- [WHAT THE TASK REQUIRES]
The result should be the line with "Click the pin nodes" followed by every remaining line of the entries, each reproduced exactly, with nothing else.
---------- SUPPLIED MATERIAL
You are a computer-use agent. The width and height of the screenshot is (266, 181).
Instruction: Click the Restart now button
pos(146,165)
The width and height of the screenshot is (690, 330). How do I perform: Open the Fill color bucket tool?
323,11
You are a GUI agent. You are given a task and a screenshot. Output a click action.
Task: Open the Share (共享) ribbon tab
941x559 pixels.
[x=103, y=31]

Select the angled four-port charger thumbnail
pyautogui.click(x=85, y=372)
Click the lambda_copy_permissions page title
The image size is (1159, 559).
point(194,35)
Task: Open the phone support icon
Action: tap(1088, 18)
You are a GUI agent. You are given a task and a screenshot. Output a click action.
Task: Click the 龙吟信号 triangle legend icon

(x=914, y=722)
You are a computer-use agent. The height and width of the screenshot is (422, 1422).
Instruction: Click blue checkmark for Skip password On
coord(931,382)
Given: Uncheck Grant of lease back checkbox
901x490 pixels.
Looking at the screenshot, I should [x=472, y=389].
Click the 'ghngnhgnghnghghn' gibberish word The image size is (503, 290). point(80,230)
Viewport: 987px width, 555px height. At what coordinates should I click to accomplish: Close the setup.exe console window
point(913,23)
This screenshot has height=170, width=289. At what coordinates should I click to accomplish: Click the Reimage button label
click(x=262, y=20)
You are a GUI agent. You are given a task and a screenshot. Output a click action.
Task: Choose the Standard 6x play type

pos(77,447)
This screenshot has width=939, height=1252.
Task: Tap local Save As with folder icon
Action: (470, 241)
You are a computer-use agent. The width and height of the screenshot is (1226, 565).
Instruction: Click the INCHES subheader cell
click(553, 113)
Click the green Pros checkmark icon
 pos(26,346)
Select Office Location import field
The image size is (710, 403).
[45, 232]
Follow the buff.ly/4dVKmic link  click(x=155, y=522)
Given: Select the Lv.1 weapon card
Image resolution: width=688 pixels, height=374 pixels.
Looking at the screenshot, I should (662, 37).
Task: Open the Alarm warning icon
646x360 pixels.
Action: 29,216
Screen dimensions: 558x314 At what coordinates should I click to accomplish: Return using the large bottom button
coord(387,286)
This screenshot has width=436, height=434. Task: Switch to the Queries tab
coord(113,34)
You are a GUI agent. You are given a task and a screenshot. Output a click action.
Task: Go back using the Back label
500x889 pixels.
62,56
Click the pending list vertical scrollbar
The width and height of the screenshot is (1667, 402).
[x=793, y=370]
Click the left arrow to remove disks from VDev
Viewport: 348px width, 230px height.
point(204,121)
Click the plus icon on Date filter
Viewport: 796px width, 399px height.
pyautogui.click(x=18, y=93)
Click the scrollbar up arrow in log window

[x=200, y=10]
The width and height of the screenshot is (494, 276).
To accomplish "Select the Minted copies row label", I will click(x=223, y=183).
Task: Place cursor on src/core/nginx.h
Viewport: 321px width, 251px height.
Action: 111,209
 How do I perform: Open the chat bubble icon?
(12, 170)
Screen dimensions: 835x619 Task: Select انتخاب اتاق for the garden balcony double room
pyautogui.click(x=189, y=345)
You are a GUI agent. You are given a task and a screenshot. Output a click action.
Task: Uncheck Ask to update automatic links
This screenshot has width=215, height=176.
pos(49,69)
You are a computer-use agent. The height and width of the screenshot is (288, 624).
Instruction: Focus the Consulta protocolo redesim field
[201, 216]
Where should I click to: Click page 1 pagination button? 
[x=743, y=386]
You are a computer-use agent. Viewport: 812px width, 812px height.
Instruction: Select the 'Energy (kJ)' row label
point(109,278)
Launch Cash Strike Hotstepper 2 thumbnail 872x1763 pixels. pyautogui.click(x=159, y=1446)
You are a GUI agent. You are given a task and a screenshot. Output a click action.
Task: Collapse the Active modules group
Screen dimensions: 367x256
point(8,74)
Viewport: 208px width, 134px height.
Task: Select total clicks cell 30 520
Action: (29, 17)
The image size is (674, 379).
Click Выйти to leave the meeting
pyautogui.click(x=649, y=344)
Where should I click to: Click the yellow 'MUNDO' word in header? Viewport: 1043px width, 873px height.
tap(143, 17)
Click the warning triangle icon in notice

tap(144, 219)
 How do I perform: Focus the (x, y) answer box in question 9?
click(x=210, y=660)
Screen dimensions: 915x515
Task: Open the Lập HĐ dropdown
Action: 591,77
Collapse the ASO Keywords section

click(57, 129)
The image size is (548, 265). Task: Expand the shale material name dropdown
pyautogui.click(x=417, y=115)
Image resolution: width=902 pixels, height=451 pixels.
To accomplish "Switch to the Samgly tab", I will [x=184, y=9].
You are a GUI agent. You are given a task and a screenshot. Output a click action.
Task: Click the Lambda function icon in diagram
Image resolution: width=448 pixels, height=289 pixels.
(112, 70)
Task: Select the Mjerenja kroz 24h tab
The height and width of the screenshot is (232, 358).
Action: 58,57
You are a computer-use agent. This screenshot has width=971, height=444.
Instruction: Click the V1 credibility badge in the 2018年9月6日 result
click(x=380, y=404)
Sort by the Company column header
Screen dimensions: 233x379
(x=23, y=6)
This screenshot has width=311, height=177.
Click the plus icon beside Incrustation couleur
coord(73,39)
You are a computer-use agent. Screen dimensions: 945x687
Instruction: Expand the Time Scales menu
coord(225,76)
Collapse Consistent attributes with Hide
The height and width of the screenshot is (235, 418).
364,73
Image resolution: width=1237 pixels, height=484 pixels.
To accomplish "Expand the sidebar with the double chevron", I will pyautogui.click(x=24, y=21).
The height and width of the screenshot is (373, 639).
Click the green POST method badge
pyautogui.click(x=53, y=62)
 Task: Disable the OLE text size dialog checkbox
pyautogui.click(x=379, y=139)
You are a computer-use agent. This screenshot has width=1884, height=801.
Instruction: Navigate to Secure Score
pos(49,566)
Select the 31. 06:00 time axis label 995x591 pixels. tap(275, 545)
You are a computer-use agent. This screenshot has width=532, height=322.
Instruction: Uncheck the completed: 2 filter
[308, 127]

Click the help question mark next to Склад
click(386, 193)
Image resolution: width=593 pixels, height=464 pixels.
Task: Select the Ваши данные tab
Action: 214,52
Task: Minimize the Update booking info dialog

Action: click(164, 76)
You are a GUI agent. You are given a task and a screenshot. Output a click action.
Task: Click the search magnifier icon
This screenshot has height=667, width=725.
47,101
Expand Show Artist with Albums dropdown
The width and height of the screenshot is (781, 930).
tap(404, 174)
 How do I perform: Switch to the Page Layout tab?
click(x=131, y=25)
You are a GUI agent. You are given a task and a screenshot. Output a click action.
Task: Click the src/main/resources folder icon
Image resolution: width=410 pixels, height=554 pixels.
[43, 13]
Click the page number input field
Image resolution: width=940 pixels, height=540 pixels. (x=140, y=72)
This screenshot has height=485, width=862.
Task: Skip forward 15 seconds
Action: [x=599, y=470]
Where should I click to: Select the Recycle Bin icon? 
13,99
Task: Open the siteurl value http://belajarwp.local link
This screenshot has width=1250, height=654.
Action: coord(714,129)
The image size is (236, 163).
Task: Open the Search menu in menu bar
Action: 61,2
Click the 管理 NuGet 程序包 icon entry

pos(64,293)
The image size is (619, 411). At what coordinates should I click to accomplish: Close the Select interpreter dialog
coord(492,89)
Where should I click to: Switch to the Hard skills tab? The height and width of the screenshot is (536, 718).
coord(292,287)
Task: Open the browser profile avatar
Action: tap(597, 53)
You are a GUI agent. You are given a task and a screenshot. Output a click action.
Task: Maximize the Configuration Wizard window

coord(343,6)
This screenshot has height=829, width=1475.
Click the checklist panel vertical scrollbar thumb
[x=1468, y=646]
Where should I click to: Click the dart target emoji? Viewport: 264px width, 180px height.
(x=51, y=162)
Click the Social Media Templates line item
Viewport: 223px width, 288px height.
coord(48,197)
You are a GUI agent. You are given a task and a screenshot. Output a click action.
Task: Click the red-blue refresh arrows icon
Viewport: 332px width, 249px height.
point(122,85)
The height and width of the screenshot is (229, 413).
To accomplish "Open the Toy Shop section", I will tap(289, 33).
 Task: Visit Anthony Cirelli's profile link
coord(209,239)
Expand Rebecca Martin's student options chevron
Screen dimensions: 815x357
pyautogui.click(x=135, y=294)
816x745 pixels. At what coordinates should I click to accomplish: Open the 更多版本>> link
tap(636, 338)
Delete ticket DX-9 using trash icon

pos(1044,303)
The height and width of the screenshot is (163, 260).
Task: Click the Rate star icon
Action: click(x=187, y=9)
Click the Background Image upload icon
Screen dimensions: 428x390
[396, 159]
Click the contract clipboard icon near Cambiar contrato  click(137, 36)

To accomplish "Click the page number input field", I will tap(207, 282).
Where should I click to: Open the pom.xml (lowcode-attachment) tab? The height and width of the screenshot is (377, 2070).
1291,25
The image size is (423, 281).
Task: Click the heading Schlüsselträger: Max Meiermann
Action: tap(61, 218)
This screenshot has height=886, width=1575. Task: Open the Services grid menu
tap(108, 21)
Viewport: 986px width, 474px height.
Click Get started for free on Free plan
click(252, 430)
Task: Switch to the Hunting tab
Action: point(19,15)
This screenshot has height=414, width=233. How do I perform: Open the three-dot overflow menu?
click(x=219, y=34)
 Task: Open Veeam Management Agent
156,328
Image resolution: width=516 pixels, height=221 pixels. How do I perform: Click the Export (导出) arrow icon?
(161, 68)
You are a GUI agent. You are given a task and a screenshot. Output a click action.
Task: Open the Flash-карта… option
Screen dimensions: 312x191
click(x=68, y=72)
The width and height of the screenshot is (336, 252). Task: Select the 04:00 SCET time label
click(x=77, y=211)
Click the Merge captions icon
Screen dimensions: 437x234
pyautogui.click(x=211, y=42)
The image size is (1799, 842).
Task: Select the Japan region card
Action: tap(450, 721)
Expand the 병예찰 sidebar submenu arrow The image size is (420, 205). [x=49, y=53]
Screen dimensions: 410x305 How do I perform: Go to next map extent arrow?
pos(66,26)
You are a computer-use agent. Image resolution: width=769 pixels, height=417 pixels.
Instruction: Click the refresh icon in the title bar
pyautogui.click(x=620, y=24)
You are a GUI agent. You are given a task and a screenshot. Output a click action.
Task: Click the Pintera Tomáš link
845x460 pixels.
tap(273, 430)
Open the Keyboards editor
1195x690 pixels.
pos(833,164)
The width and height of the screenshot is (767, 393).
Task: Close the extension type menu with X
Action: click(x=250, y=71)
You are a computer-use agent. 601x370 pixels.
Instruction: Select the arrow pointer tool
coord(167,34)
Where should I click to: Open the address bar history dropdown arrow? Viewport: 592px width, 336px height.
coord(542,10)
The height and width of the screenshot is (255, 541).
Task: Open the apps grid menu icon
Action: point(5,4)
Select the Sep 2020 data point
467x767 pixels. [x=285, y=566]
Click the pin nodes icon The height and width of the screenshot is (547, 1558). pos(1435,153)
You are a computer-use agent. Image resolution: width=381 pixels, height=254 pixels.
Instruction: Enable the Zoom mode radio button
--------------------
- [ANSWER TO THE EXERCISE]
Click the pin nodes icon The height and width of the screenshot is (547, 1558). pos(1435,153)
You are a computer-use agent. Image resolution: width=381 pixels, height=254 pixels.
Instruction: Enable the Zoom mode radio button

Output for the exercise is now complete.